Directions for this task:
Copy the data below. Keep every line exactly as it is.

Listed entries:
Segment Open

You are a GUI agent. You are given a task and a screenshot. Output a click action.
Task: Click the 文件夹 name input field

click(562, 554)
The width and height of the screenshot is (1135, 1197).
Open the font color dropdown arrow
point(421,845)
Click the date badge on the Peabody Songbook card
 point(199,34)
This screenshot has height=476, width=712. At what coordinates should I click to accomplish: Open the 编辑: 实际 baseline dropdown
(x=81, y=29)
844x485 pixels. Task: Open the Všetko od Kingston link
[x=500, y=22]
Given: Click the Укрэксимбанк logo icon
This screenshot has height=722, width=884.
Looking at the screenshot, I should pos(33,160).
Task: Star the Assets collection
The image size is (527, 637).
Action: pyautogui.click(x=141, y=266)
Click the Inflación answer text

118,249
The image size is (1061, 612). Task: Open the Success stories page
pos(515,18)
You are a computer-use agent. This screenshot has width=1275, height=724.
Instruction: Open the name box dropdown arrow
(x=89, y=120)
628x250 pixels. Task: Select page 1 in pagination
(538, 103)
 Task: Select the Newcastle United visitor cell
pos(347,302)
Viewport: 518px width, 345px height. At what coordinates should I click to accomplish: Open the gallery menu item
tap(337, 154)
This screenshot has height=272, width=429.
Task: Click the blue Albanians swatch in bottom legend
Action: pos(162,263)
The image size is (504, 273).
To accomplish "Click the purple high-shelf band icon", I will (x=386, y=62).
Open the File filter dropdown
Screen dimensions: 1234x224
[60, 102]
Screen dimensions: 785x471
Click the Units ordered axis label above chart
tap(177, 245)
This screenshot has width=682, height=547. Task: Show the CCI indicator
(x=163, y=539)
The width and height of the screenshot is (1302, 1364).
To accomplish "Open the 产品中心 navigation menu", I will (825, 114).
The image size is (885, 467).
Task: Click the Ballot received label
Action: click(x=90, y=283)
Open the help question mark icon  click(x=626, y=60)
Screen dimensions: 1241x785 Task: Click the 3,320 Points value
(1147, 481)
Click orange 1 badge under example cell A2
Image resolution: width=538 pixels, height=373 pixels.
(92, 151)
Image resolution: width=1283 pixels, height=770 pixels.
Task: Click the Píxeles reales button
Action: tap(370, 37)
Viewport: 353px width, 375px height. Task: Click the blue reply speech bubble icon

Segment Closed

Exercise output:
You are a GUI agent. You are given a task and a screenshot. Output a click action.
Task: Click the 文件夹 name input field

click(562, 554)
The width and height of the screenshot is (1135, 1197).
Open the font color dropdown arrow
point(421,845)
Click the date badge on the Peabody Songbook card
 point(199,34)
This screenshot has height=476, width=712. At what coordinates should I click to accomplish: Open the 编辑: 实际 baseline dropdown
(x=81, y=29)
844x485 pixels. Task: Open the Všetko od Kingston link
[x=500, y=22]
Given: Click the Укрэксимбанк logo icon
This screenshot has height=722, width=884.
Looking at the screenshot, I should pos(33,160).
Task: Star the Assets collection
The image size is (527, 637).
Action: pyautogui.click(x=141, y=266)
Click the Inflación answer text

118,249
The image size is (1061, 612). Task: Open the Success stories page
pos(515,18)
You are a computer-use agent. This screenshot has width=1275, height=724.
Instruction: Open the name box dropdown arrow
(x=89, y=120)
628x250 pixels. Task: Select page 1 in pagination
(538, 103)
 Task: Select the Newcastle United visitor cell
pos(347,302)
Viewport: 518px width, 345px height. At what coordinates should I click to accomplish: Open the gallery menu item
tap(337, 154)
This screenshot has height=272, width=429.
Task: Click the blue Albanians swatch in bottom legend
Action: pos(162,263)
The image size is (504, 273).
To accomplish "Click the purple high-shelf band icon", I will (x=386, y=62).
Open the File filter dropdown
Screen dimensions: 1234x224
[60, 102]
Screen dimensions: 785x471
Click the Units ordered axis label above chart
tap(177, 245)
This screenshot has width=682, height=547. Task: Show the CCI indicator
(x=163, y=539)
The width and height of the screenshot is (1302, 1364).
To accomplish "Open the 产品中心 navigation menu", I will (825, 114).
The image size is (885, 467).
Task: Click the Ballot received label
Action: click(x=90, y=283)
Open the help question mark icon  click(x=626, y=60)
Screen dimensions: 1241x785 Task: Click the 3,320 Points value
(1147, 481)
Click orange 1 badge under example cell A2
Image resolution: width=538 pixels, height=373 pixels.
(92, 151)
Image resolution: width=1283 pixels, height=770 pixels.
Task: Click the Píxeles reales button
Action: tap(370, 37)
Viewport: 353px width, 375px height. Task: Click the blue reply speech bubble icon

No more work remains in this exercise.